Title: Malicious webpages analysis and detection algorithm based on BiLSTM
Authors: Huan-Huan Wang; Long Yu; Sheng-Wei Tian; Shi-Qi Luo; Xin-Jun Pei
Addresses: School of Software, Xinjiang University, No. 499, Xibei Road, Saybagh District, Urumqi, Xinjiang 830008, China ' Network Center, Xinjiang University, No.666, Shengli Road, Tianshan District, Urumqi, Xinjiang 830046, China ' School of Software, Xinjiang University, No. 499, Xibei Road, Saybagh District, Urumqi, Xinjiang 830008, China; School of Information Science and Engineering, Xinjiang University, No. 666, Shengli Road, Tianshan District, Urumqi, Xinjiang 830046, China ' School of Software, Xinjiang University, No. 499, Xibei Road, Saybagh District, Urumqi, Xinjiang 830008, China ' School of Information Science and Engineering, Xinjiang University, No. 666, Shengli Road, Tianshan District, Urumqi, Xinjiang 830046, China
Abstract: This paper proposes a bidirectional long short-term memory (BiLSTM) malicious webpages analysis and detection algorithm.
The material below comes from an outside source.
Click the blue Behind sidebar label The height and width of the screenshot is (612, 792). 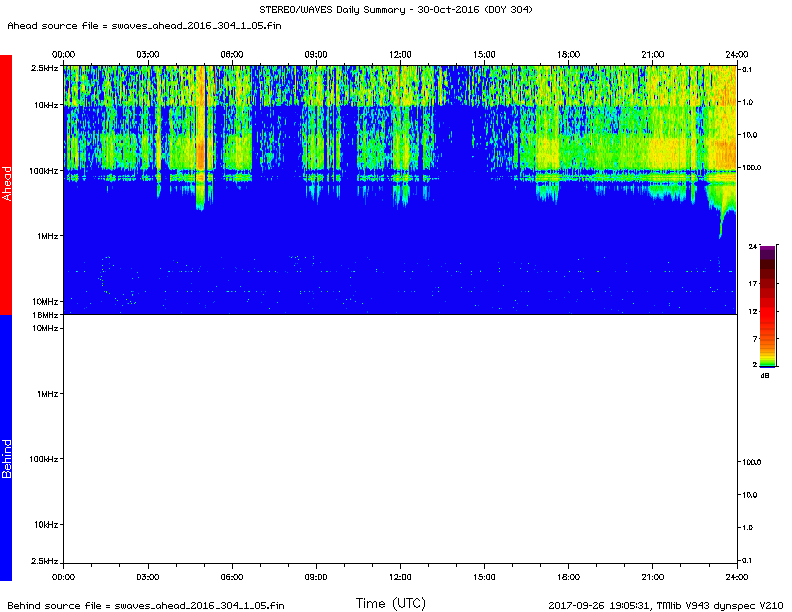[6, 448]
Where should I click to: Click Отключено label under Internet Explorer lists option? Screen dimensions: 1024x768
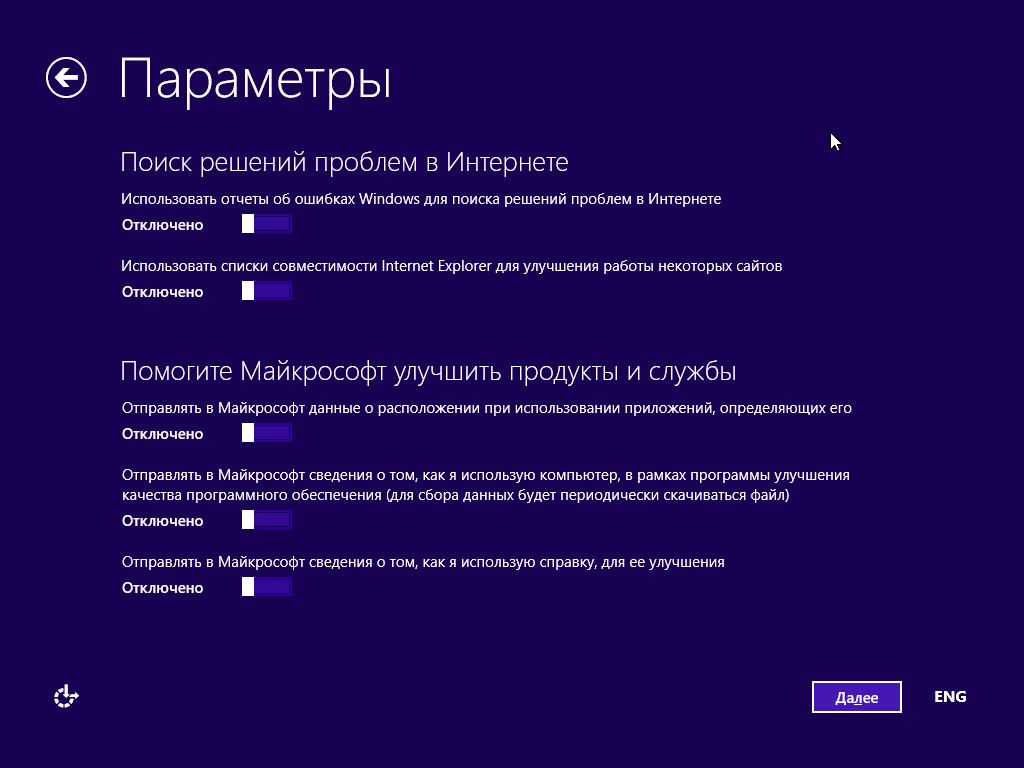(162, 292)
Through the research on the characteristics of malicious webpages analysis and detection, the 'texture image' feature used to express the similarity of malicious webpages URL binary files is extracted; besides, the host information features and URL information features are extracted. The 'texture image' feature is integrated with host information features and URL information features, and a deep learning method of BiLSTM is used to analyse and detect malicious webpages. Compare to LSTM algorithm, k-nearest neighbourhood (KNN), IndRNN, CNN and Gaussian Bayes algorithm (Gaussian NB), the experimental results show that the algorithm has higher accuracy than the traditional model.
Keywords: webpages; bidirectional long short-term memory; BiLSTM; texture image; deep learning.
International Journal of Electronic Business, 2020 Vol.15 No.4, pp.351 - 367
Received: 19 Sep 2018
Accepted: 18 Mar 2019
Published online: 09 Nov 2020 *